06/B153
Mejoramiento de técnicas de procesamiento hiperespectral
Enhanced techniques for hyperspectral processing
Director: NÚÑEZ MC LEOD, Juan Esteban
Correo electrónico: jmcleod@cediac.uncu.edu.ar
Integrantes: EUILLADES, Pablo Andrés; GONZÁLEZ VIDELA, Eduardo
Resumen Técnico: La clasificación de imágenes satelitales permite la segmentación espacial de la misma, de acuerdo a rasgos diferenciales que se encuentren en la superficie terrestre (vegetación, cuerpos de agua, tipos de suelo, etc.). Existen muchos métodos que permiten realizar clasificaciones, pero todos ellos orientados a las imágenes multiespectrales, que son las más difundidas. Desde el año 2000 se encuentra en órbita el satélite EO-1, primer satélite operativo con una cámara hiperespectral a bordo. Esto ha permitido disponer de este tipo de imágenes a muy bajo costo. La tecnología hiperespectral permite la realización de clasificaciones con mayor grado de detalle, pero lo que implica el desarrollo de nuevas técnicas de clasificación, con el objeto de lograr resultados confiables y de alta calidad. En el desarrollo de herramientas para el procesamiento de imágenes hiperespectrales, subsidiado por la SECTyP en los proyectos “Detección hiperespectral de hidrocarburos en superficie”, 2002-2004, y “Detección hiperespectral inteligente de hidrocarburos en superficie”, 2005-2007, se han logrado avances significativos en la temática, pero en la medida que se exige mayor precisión y se reduce la extensión espacial de los rasgos a detectar, comienza a hacerse evidente la necesidad de mejorar y uniformar las técnicas de tratamiento de las firmas espectrales, ya sean de la misma imagen como de las bibliotecas espectrales adquiridas mediante un espectro-radiómetro. Por otro lado, se hace necesario administrar en forma eficiente las señales ruidosas provenientes de los sensores remotos, aplicando técnicas avanzadas de filtrado e incluso abrir un nuevo capítulo mediante el análisis en frecuencia de la información. Si bien, la finalidad está orientada a la búsqueda de petróleo en superficie, ya sea debido a derrames o a la presencia de manaderos naturales, el resultado obtenido se puede aplicar a cualquier tipo de rasgo superficial, ya que se busca el desarrollo de algoritmos inespecíficos. El hecho de centrar el proyecto en la detección de hidrocarburos se debe a dos motivos, por un lado el grado de complejidad del tema, lo que exige afinar las técnicas de manera de llevarlas al límite de sus posibilidades, manteniendo la confiabilidad de las mismas. Por otro lado, el interés de la industria petrolera en este tipo de desarrollo es tal, que en estos momentos se está desarrollando una cámara hiperespectral para ser utilizada en el país.

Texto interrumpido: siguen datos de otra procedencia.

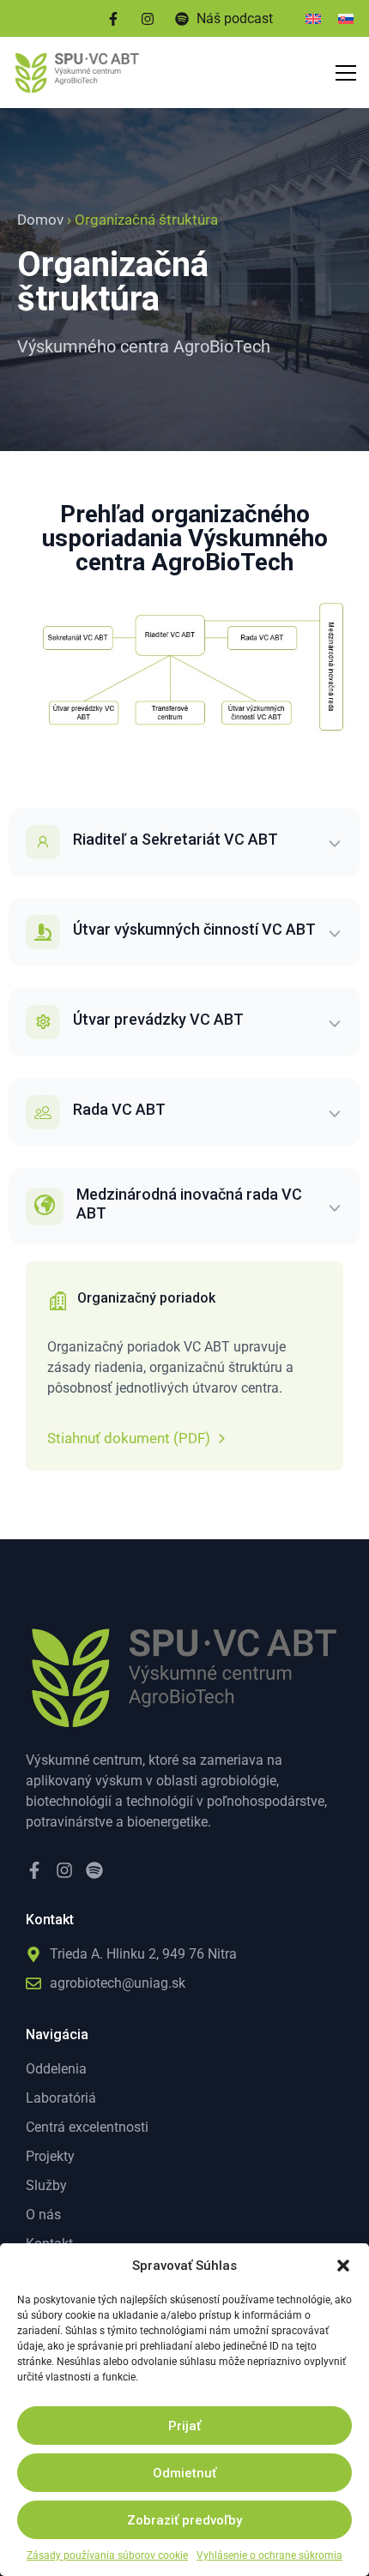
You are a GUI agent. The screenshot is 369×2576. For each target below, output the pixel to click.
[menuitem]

Summary: Hyperspectral sensors, like AVIRIS or Hyperion, allow the detection of oil spills in surface. Given an area of interest, the oil will be probably masked within different things, like vegetation, salt, soil, etc. depending on the natural conditions. The case of natural oil spills is somehow special, because of the small proportions of oil in salt water, that modifies the spectral signatures. Thus, to distinguish the oil from the other features is needed to design proper tools, i.e. specialized classifiers. The tools must have certain ‘intelligence’ to make context based decisions. The main objective of this proposal is to obtain reliable high quality results, by means of efficient and robust algorithms.